#### [WHAT YOU SHOULD DO]
Without changing anything, reproduce every record below.

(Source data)
--

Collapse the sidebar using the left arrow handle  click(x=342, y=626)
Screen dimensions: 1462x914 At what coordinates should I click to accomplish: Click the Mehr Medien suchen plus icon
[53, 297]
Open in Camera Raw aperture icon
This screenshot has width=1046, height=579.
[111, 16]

--

#### [EXPECTED ANSWER]
Collapse the sidebar using the left arrow handle  click(x=342, y=626)
Screen dimensions: 1462x914 At what coordinates should I click to accomplish: Click the Mehr Medien suchen plus icon
[53, 297]
Open in Camera Raw aperture icon
This screenshot has width=1046, height=579.
[111, 16]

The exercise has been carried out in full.